For instance, let’s say a company is making changes to their WAN and internet connectivity to support the acquisition of a new company. In this example, the organization may need to dramatically increase bandwidth, add VPN services, centralize controls for firewall and web-filtering, and move to a site-to-site model, away from a hub-and-spoke model. The company might also require SD-WAN to help prioritize and route traffic and ensure connectivity at the branch location with the addition of MPLS circuits, and  4G LTE. This seemingly straightforward ‘WAN adjustment and implementation’ actually intersects across several technologies and business areas. Moving forward with making changes to WAN services requires coordination with multiple vendors and carriers to fulfill business requirements and outfit primary and secondary broadband networks.

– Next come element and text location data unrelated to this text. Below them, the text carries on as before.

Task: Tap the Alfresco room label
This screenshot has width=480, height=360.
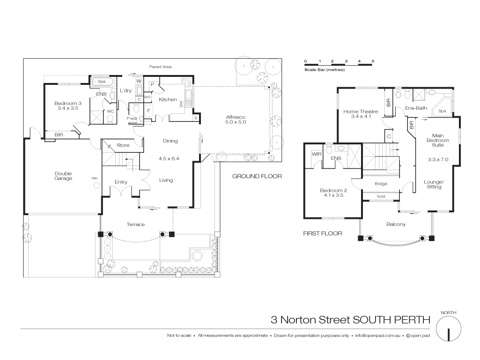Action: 236,119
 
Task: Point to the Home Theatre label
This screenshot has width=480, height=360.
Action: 357,114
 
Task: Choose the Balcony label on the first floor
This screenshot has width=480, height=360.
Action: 396,224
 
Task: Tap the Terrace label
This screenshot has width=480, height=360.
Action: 136,225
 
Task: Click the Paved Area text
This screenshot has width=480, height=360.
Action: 160,67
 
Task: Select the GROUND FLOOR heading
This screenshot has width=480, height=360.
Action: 257,176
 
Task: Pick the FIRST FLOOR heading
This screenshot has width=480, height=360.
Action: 323,233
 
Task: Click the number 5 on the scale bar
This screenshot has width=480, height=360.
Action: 373,61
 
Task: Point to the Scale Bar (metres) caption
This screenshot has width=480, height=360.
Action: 325,70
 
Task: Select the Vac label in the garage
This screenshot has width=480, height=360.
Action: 95,178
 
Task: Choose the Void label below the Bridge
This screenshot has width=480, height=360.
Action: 381,196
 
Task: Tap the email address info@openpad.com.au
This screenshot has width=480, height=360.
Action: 377,336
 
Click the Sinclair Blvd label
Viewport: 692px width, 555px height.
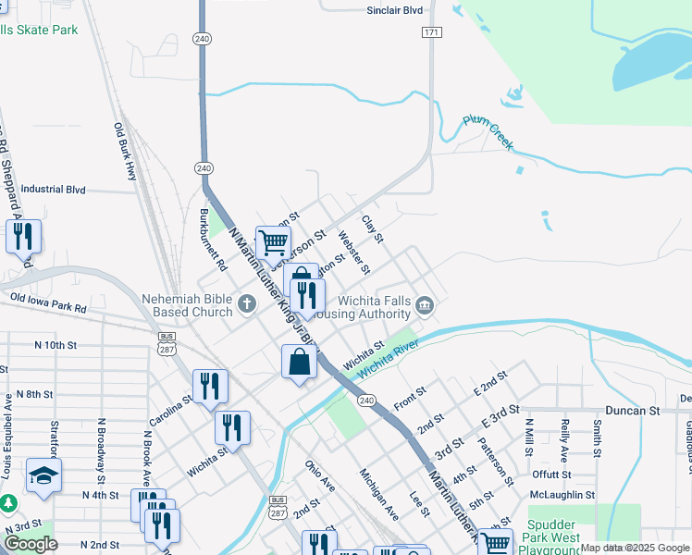[x=394, y=10]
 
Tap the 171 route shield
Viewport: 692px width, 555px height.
[x=431, y=32]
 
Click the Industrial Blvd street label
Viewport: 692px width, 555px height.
[x=53, y=190]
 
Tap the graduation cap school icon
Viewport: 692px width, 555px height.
[x=43, y=475]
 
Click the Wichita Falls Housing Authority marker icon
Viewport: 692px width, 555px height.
[x=425, y=306]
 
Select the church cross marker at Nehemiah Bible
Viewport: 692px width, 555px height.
[x=246, y=302]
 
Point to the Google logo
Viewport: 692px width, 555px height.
[x=31, y=544]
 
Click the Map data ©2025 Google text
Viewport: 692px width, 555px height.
[x=635, y=548]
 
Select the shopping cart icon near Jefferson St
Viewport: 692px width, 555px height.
[x=274, y=242]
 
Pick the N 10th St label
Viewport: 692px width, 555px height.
[x=55, y=344]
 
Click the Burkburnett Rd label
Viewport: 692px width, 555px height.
[x=214, y=239]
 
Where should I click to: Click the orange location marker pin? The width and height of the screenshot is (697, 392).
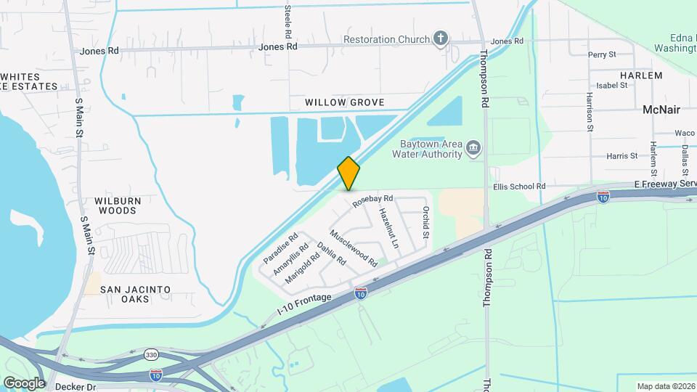pos(348,173)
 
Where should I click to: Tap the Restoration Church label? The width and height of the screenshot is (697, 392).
pos(388,39)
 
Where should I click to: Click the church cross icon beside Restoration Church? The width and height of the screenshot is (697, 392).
pos(441,38)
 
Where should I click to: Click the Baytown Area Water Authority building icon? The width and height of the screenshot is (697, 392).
pos(473,149)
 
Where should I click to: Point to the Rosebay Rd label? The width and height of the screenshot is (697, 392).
pos(372,201)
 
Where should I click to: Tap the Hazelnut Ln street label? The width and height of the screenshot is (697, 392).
pos(388,229)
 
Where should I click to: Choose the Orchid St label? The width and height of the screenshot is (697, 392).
pos(426,224)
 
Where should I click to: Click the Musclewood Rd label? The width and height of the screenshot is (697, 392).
pos(354,248)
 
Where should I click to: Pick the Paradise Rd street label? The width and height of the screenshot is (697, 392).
pos(280,248)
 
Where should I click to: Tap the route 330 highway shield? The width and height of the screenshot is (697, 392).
pos(151,354)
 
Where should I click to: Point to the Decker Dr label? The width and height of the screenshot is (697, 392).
pos(81,387)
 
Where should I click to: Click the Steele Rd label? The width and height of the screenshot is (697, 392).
pos(288,22)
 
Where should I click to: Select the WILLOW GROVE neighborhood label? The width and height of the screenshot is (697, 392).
pos(344,102)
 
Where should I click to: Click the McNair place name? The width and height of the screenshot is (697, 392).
pos(661,110)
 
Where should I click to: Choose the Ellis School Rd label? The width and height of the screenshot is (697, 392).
pos(519,187)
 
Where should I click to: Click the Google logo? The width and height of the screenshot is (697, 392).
pos(24,383)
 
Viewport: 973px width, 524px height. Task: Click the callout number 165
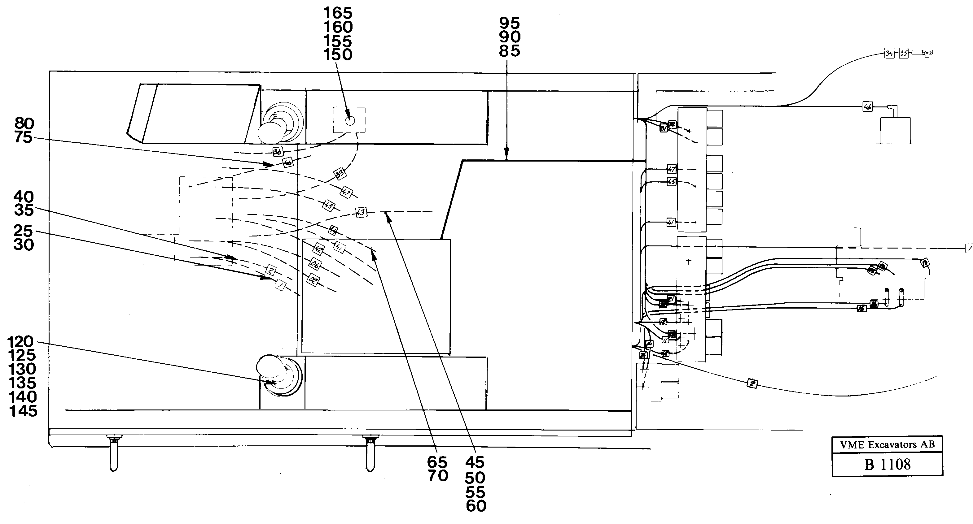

A lean technology bench and teams that are overloaded

We’ve all heard about the squeeze on technology talent today. A recent survey sponsored by Capgemini and LinkedIn bring this technology skills gap into focus even further. Their findings revealed that over half (54%) of the organizations agreed that the digital talent gap is hampering their digital transformation programs and that their organization has lost competitive advantage because of a shortage of digital talent (Source: Capgemini and LinkedIn). Building a skilled technology bench that covers the spectrum and includes project managers, network engineers, database admins, data analysts, web and Internet of Things (IoT) experts, and more, is very challenging and is often cost prohibitive. However, during an IT service implementation, not having the right resources in place can be very expensive as well. It can lead to overlooking red flags that lead to supplier delays and missed deadlines, purchasing duplicate and unnecessary services, quality of service issues or service gaps, to name a few. To avoid these missteps, there are alternatives to sourcing talent in-house. Telapprise provides a strategic team with the right digital skills and telecom knowledge to move forward with an in-depth implementation strategy. Our team works with each supplier, carrier, and provider to ensure that all responsibilities are maintained and each site receives the service required by the appropriate deadlines. Our project managers and technology specialists also ensure that services that are being discontinued are disconnected competently without any incorrect invoices or bills.

Bringing it all together

When it comes to deploying voice and data services, mobility services, WAN and internet connectivity, Unified Communication as a Service (UCaaS) or other cloud services, there are many hurdles to face. While challenges around cloud and telecom services will remain, many barriers can be eliminated by working with a skilled partner. An experienced telecom and IT expert on your side not only provides a single point of contact to deal with multiple vendors, suppliers, and carriers, it also means you dramatically cut the risks involved and optimize your spend. A partnered approach can mean the difference between missing a critical deadline or overspending and ensuring continuity of service across your entire IT environment.